A su universo genético le sumó el contexto inmediato de ese tiempo convulsionado (una década del 60 efervescente a nivel social). El resultado fue la puesta de un local de ropa, música y accesorios en la calle King’s Road, en Londres.
Junto a su pareja, “la madre del punk”, Vivienne Westwood, montaron Let it Rock, que luego pasó a llamarse Sex y después Seditionaries. Allí acudían jóvenes de toda índole en busca de situaciones trascendentes.
El cosmos conspiró para que Johnny Rotten se cruzara en su destino y fuera uno de los que comparten cierta filosofía de vida basada en el segundo nombre de la boutique.
Malcolm McLaren jugó de estratega, de manager y de productor; y los que subieron al escenario fueron los Sex Pistols (Steve Jones, Glen Matlock, Paul Cook y más tarde Sid Vicius). Juntos pusieron en boga el punk. Si bien hubo otras bandas y nombres que también lo originaron, este grupo de ingleses fue el que más ruido y escándalo hizo.
Pero más allá de las interpretaciones, no hay mejor testimonio sobre los hechos que el de aquel que participó de los mismos. Invitado por Chandon para exponer sus trabajos artísticos en la última edición de arteBA, Malcolm se comportó como un verdadero señor maduro, calmo, didáctico y entretenido. Como si nada hubiese pasado…
¿Qué siente al haber sido generador de un estilo tan significativo?
Todo lo que he hecho como agente provocador o manipulador responde a querer girar la cultura popular británica con nada más que un truco de marketing barato. Fui obligado durante décadas por los ingleses, así que lo único que puedo asegurar que siento es que sobreviví.
¿Era consciente de lo que estaba sucediendo?
No. Creo que fue el universo el que me llevó a esto; aunque de repente reflexionaba y me veía inmerso en ciertas situaciones, que al ser sumadas en el tiempo permitían reconocer patrones constantes. Fue una batalla larga, intensa y difícil contra las fuerzas del establishment, sobre todo por ser las del Reino Unido y las de ese momento. Sin embargo, era consciente de que mi intensión estaba orientada a tener la mirada de un arquitecto cultural.

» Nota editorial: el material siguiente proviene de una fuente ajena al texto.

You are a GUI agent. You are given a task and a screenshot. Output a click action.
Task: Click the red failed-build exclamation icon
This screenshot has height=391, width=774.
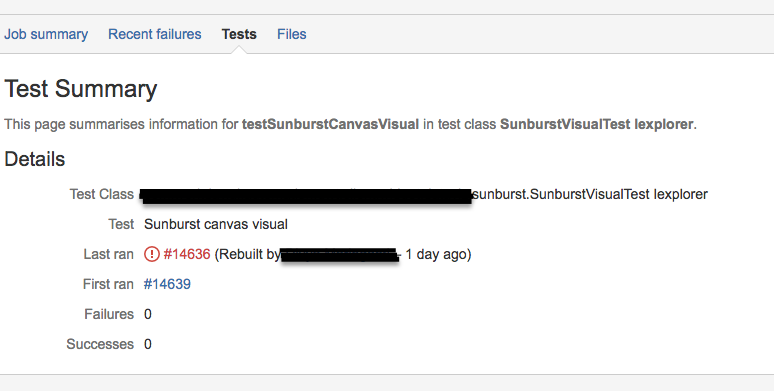152,254
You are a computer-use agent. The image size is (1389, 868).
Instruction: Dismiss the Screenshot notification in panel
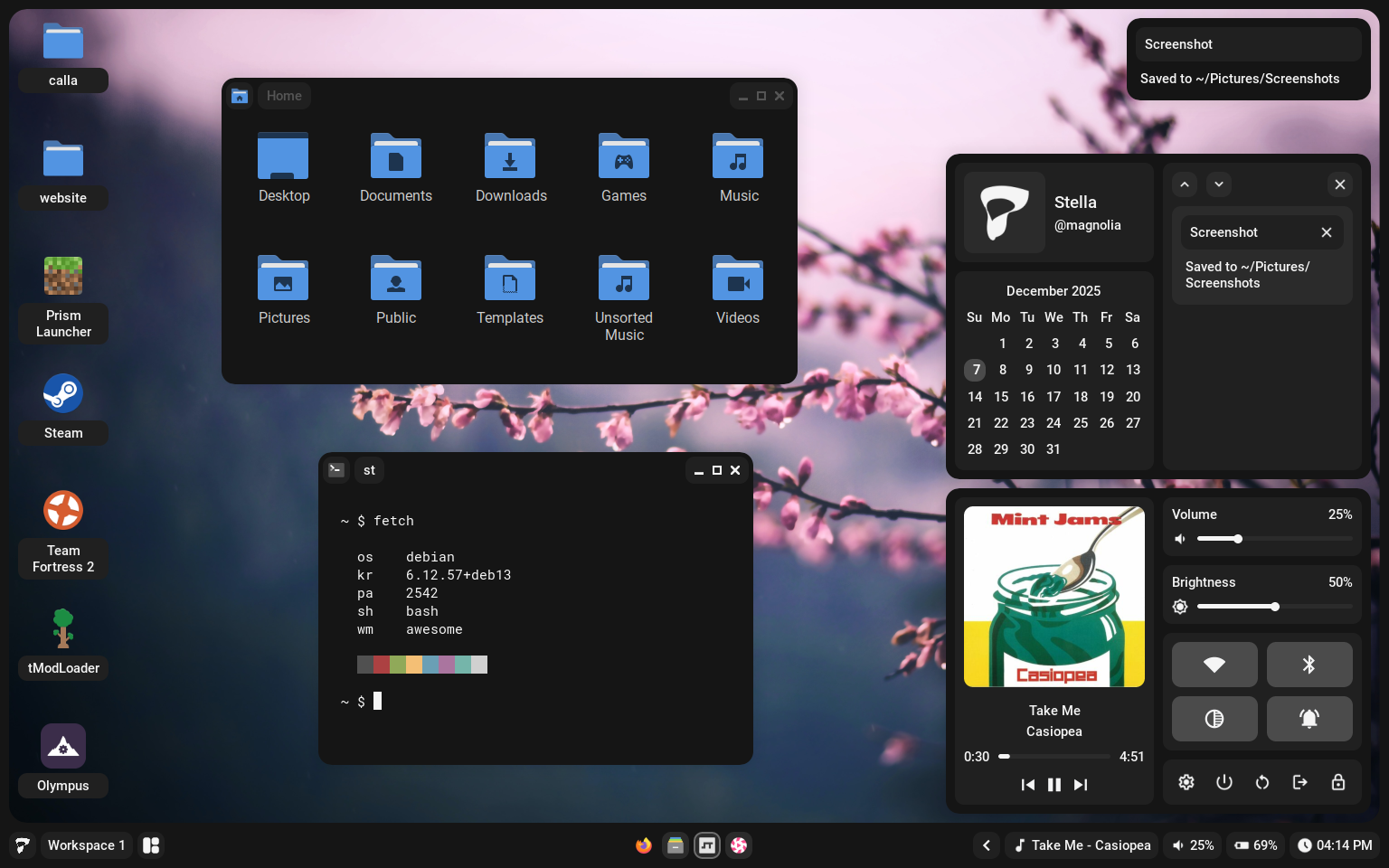coord(1327,232)
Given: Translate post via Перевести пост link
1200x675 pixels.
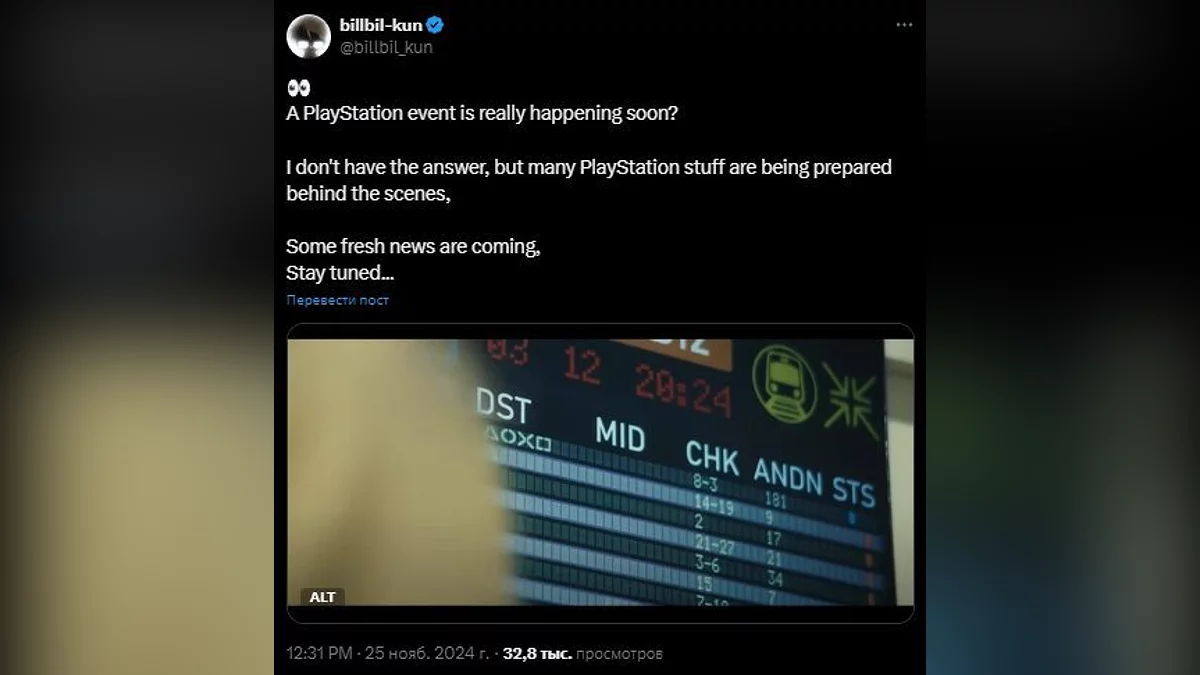Looking at the screenshot, I should point(337,300).
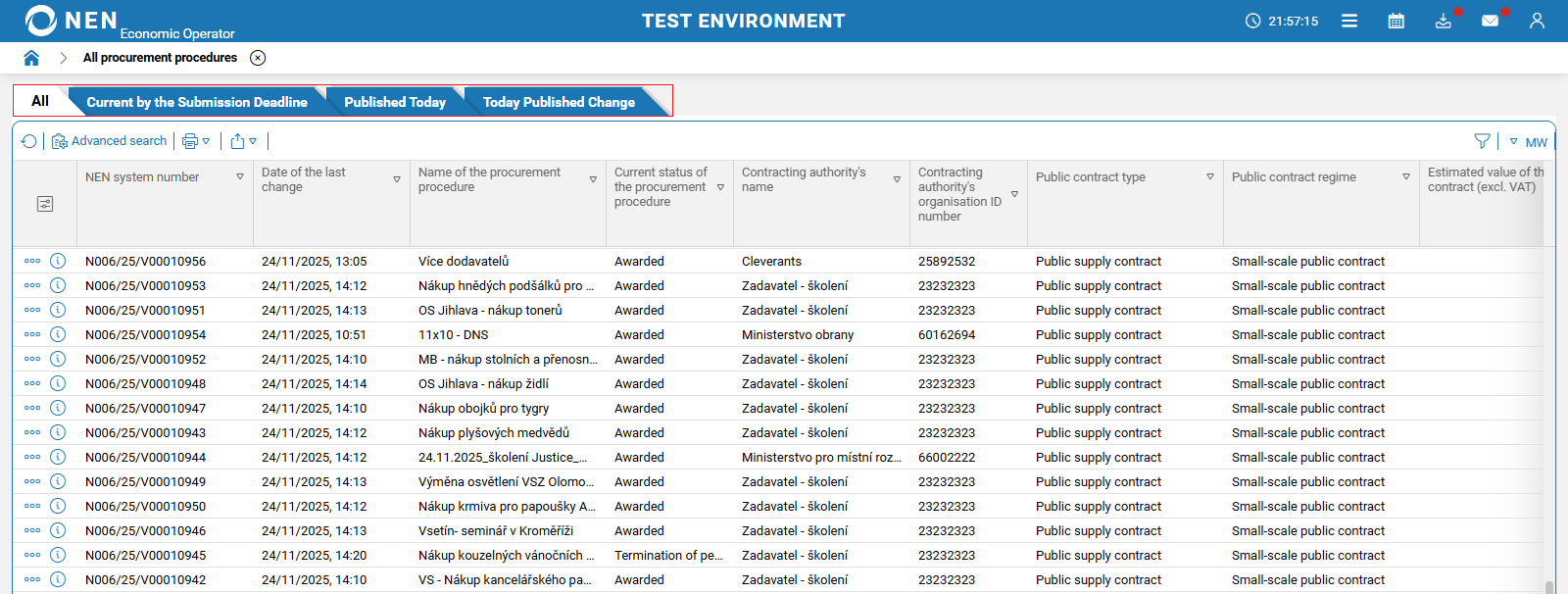Open row actions menu for N006/25/V00010942

(32, 579)
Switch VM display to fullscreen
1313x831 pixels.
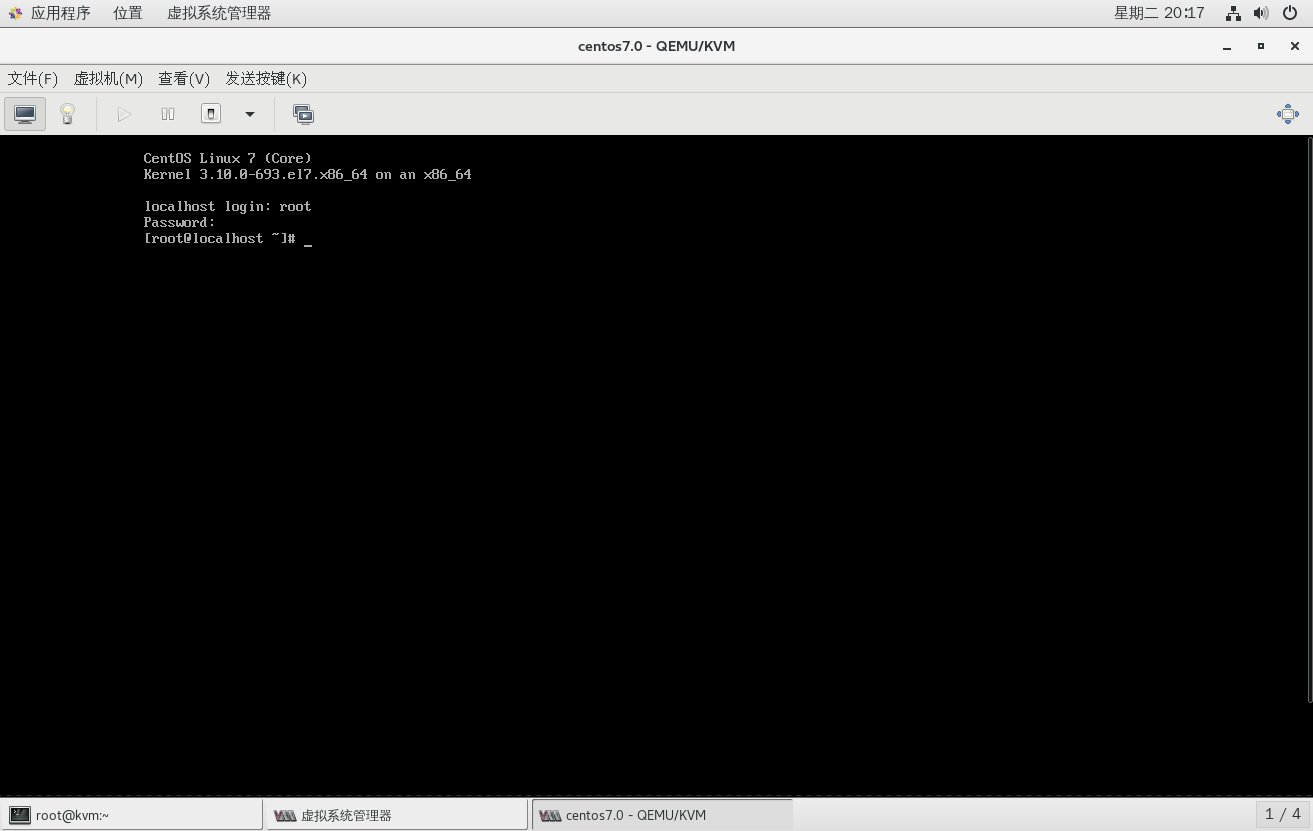pos(1287,114)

¿Cuál es su definición del punk?
Es un fenómeno cultural que en este siglo tiene su merecido lugar, porque en el anterior logró impactar a gran escala. No solo en la música, sino que se puede encontrar en lo gráfico, en lo audiovisual, en la indumentaria y hasta en el estilo de vida. En los últimos años me di cuenta de que la mayoría de la gente empezó a entender la importancia de lo que hicimos; antes nos repudiaban. El punk se ha convertido en una manera de definir, para el mundo de hoy, lo que es cool. Pienso que las corporaciones lo usan más que nadie para medir sus productos en orden de vender más. Es como un condimento indispensable a la hora de preparar una marca.